Directions = Write the entries out exactly, with the final line being the one containing "Succulents (33, 1033)".

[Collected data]
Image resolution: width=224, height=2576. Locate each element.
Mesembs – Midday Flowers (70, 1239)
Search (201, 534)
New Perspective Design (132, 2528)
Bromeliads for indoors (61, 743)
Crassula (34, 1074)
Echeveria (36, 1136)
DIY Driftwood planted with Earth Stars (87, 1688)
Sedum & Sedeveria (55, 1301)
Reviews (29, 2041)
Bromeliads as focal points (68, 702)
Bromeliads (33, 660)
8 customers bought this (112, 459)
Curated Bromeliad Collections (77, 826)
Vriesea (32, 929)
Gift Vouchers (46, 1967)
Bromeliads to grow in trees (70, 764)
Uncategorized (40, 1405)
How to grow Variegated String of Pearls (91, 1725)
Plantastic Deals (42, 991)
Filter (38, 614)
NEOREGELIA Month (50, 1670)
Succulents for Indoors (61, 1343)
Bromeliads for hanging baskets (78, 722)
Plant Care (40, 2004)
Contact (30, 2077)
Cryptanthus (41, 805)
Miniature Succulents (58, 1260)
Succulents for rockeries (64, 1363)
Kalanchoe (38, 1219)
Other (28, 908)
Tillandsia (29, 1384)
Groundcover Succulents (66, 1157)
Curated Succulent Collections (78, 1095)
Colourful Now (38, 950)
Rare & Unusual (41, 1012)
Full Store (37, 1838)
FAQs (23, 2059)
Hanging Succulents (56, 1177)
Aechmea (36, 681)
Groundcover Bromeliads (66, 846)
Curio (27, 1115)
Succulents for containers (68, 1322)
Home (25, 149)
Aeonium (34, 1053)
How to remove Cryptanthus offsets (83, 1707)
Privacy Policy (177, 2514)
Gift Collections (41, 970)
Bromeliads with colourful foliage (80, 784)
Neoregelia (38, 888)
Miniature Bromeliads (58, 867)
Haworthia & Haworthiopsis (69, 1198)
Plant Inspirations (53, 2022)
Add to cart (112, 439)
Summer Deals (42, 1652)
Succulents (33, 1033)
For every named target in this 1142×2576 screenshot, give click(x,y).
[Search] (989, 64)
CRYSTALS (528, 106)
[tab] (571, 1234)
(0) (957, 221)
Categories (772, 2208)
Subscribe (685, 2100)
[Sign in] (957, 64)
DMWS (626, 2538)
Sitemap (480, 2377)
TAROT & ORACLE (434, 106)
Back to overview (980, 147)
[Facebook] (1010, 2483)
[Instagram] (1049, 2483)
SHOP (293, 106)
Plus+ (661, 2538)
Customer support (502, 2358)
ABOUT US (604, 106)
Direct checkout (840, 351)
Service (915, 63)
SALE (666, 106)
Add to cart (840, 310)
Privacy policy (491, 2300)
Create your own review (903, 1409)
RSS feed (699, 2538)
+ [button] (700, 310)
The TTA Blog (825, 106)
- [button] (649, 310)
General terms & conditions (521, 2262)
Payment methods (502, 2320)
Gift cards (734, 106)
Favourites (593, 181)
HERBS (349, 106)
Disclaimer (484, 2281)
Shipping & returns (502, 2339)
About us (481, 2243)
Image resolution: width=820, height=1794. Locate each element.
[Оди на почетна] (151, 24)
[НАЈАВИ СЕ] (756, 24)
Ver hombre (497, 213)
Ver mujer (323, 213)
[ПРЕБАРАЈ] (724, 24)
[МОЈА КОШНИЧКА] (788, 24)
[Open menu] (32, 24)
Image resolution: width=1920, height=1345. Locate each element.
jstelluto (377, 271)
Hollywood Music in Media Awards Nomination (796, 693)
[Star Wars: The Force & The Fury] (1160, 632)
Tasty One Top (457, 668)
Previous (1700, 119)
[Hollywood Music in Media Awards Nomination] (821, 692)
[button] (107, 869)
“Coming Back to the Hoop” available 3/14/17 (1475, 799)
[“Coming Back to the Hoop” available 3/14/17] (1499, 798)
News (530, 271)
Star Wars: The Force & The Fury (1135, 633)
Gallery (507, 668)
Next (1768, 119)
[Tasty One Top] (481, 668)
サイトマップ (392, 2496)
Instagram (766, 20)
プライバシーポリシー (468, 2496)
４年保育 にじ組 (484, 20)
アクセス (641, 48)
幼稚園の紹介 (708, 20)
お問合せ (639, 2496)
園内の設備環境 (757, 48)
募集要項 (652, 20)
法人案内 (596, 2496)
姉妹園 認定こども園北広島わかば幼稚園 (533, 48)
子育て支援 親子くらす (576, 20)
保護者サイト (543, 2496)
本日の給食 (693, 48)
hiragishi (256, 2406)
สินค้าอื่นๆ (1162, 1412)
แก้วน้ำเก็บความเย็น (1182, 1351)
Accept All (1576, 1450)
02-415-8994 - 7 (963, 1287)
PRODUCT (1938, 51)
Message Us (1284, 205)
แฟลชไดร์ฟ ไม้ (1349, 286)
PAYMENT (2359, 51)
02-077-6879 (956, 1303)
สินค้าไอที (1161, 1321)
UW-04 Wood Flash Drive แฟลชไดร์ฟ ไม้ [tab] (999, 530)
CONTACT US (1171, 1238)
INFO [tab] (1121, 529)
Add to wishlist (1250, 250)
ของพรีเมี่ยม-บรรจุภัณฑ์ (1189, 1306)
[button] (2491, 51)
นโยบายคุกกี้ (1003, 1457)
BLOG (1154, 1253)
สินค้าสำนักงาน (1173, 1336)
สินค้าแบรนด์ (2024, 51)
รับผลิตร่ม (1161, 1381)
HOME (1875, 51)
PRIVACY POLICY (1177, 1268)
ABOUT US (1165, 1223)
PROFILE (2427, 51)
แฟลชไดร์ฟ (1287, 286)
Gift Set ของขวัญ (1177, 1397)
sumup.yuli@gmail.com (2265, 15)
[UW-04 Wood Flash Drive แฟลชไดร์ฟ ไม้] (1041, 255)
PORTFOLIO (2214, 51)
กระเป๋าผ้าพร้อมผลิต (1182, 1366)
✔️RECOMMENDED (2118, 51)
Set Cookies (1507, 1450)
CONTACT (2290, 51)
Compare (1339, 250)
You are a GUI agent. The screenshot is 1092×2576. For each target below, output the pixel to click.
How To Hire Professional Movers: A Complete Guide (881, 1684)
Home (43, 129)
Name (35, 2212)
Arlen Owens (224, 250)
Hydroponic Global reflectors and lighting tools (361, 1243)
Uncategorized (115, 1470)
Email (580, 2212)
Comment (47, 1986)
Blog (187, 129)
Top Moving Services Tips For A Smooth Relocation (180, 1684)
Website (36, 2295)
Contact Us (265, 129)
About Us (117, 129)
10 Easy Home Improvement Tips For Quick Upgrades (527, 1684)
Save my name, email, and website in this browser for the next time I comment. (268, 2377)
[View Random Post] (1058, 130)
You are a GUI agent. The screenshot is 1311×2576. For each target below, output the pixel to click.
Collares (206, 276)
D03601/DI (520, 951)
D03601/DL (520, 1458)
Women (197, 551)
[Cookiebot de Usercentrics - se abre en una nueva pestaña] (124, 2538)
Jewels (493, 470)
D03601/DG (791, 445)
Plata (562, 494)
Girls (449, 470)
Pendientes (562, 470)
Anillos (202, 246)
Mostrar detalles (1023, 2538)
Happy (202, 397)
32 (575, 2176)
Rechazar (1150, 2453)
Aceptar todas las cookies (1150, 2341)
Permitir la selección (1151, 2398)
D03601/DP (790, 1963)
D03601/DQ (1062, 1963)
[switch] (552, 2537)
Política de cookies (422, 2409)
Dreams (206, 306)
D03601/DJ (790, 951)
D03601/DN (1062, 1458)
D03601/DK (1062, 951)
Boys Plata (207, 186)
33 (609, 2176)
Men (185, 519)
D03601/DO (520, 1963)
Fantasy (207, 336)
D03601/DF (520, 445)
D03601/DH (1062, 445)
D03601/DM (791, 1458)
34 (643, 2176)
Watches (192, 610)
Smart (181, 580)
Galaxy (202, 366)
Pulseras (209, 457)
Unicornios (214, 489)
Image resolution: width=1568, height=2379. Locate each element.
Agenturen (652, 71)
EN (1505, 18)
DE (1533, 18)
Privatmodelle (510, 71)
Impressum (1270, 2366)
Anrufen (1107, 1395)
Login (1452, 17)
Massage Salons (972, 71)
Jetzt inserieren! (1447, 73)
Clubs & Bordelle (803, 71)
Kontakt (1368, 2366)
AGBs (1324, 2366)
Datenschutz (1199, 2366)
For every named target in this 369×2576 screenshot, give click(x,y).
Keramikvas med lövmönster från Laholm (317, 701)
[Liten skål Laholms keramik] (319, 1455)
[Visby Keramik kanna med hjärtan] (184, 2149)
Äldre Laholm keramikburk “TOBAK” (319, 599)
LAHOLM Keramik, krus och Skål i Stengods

Exercise answer =
Image resolution: width=224, height=2576. Locate each element.
Mesembs – Midday Flowers (70, 1239)
Search (201, 534)
New Perspective Design (132, 2528)
Bromeliads for indoors (61, 743)
Crassula (34, 1074)
Echeveria (36, 1136)
DIY Driftwood planted with Earth Stars (87, 1688)
Sedum & Sedeveria (55, 1301)
Reviews (29, 2041)
Bromeliads as focal points (68, 702)
Bromeliads (33, 660)
8 customers bought this (112, 459)
Curated Bromeliad Collections (77, 826)
Vriesea (32, 929)
Gift Vouchers (46, 1967)
Bromeliads to grow in trees (70, 764)
Uncategorized (40, 1405)
How to grow Variegated String of Pearls (91, 1725)
Plantastic Deals (42, 991)
Filter (38, 614)
NEOREGELIA Month (50, 1670)
Succulents for Indoors (61, 1343)
Bromeliads for hanging baskets (78, 722)
Plant Care (40, 2004)
Contact (30, 2077)
Cryptanthus (41, 805)
Miniature Succulents (58, 1260)
Succulents for rockeries (64, 1363)
Kalanchoe (38, 1219)
Other (28, 908)
Tillandsia (29, 1384)
Groundcover Succulents (66, 1157)
Curated Succulent Collections (78, 1095)
Colourful Now (38, 950)
Rare & Unusual (41, 1012)
Full Store (37, 1838)
FAQs (23, 2059)
Hanging Succulents (56, 1177)
Aechmea (36, 681)
Groundcover Bromeliads (66, 846)
Curio (27, 1115)
Succulents for containers (68, 1322)
Home (25, 149)
Aeonium (34, 1053)
How to remove Cryptanthus offsets (83, 1707)
Privacy Policy (177, 2514)
Gift Collections (41, 970)
Bromeliads with colourful foliage (80, 784)
Neoregelia (38, 888)
Miniature Bromeliads (58, 867)
Haworthia & Haworthiopsis (69, 1198)
Plant Inspirations (53, 2022)
Add to cart (112, 439)
Summer Deals (42, 1652)
Succulents (33, 1033)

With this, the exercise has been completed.